The landlord’s complaint handling.

  1. According to the landlord’s complaint policy, a complaint is an expression of dissatisfaction or concern by a resident about the standard of service, conduct, actions or lack of actions by the landlord. Its policy states that when a resident submits a complaint, the landlord will respond within 10 working days. If the resident remains dissatisfied, the landlord will then escalate their complaint to stage two, and respond within 20 working days.
  2. Once the resident submitted her complaint on 5 November 2021, the landlord should have raised a formal complaint, and responded within the relevant timescales. However, the landlord sent the complaint to its insurance team, which dealt exclusively with the resident’s insurance claim and request to be reimbursed for her carpets.

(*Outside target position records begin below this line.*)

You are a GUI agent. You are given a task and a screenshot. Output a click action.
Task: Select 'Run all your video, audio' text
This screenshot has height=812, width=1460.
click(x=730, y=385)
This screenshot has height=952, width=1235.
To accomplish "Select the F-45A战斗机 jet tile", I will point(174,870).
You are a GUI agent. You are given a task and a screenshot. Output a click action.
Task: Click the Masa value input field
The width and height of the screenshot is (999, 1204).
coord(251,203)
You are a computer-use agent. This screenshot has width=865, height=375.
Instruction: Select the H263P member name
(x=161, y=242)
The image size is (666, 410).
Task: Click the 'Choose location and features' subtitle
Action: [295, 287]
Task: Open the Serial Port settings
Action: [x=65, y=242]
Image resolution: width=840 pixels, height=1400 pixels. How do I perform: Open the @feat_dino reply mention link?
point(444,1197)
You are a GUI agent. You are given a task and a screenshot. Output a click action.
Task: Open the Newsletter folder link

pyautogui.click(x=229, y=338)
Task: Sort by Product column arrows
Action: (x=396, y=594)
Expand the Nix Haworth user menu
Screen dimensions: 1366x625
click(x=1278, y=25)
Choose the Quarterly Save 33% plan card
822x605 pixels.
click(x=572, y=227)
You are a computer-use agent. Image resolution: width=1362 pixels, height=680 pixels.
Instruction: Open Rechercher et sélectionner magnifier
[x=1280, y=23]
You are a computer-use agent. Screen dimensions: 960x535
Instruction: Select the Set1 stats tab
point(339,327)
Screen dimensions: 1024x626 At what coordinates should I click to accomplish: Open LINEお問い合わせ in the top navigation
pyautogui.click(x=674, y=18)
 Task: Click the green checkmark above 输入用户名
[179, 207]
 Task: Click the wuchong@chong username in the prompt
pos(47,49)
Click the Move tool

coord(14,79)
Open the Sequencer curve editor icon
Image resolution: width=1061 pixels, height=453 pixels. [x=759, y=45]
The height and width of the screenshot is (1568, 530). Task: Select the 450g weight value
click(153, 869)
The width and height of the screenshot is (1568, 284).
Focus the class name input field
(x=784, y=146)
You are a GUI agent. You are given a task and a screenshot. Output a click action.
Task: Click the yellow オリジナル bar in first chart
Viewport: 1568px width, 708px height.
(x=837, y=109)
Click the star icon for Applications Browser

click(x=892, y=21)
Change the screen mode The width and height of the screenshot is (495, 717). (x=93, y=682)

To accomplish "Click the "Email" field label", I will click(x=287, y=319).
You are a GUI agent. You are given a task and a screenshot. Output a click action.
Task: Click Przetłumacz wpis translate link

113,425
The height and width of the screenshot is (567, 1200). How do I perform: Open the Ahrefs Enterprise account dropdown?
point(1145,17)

The landlord did not respond to the resident’s complaint formally until 28 September 2022, after intervention from this Service. That was not appropriate, as it was nearly a year after the resident had submitted her complaint. The delays greatly prolonged the matter and caused confusion to the resident, who thought that she had completed the complaint procedure in early 2022.
  3. The landlord acknowledged and apologised for its significantly delayed complaint response, but given the scale of the delay that cannot be considered a proportionate remedy. In line with the Ombudsman’s Complaint Handling Code the landlord should also have considered at least explaining how the delay occurred, what it was doing to avoid such poor service in the future, and providing compensation in light of the inconvenience it had caused the resident. It did not do any of these, and so it did not reasonably resolve its poor complaint handling.

Determination (decision)

  1. In accordance with paragraph 52 of the Housing Ombudsman Scheme, there was no maladministration by the landlord in respect of its response to the resident’s complaint about damage to her carpets.
  2. In accordance with paragraph 52 of the Housing Ombudsman Scheme, there was maladministration by the landlord in its complaint handling.

Orders

  1. In light of its poor complaint handling the landlord is ordered to pay the resident £150 compensation within four weeks of this report.
  2. The landlord must also review this case to identify how it has improved its complaint handling processes since the resident’s complaint, in order to ensure her experiences are not repeated. This review must be shared with the resident and the Ombudsman within six weeks of this report.
  3. Evidence of compliance with the above orders must be sent to this Service by their respective deadlines.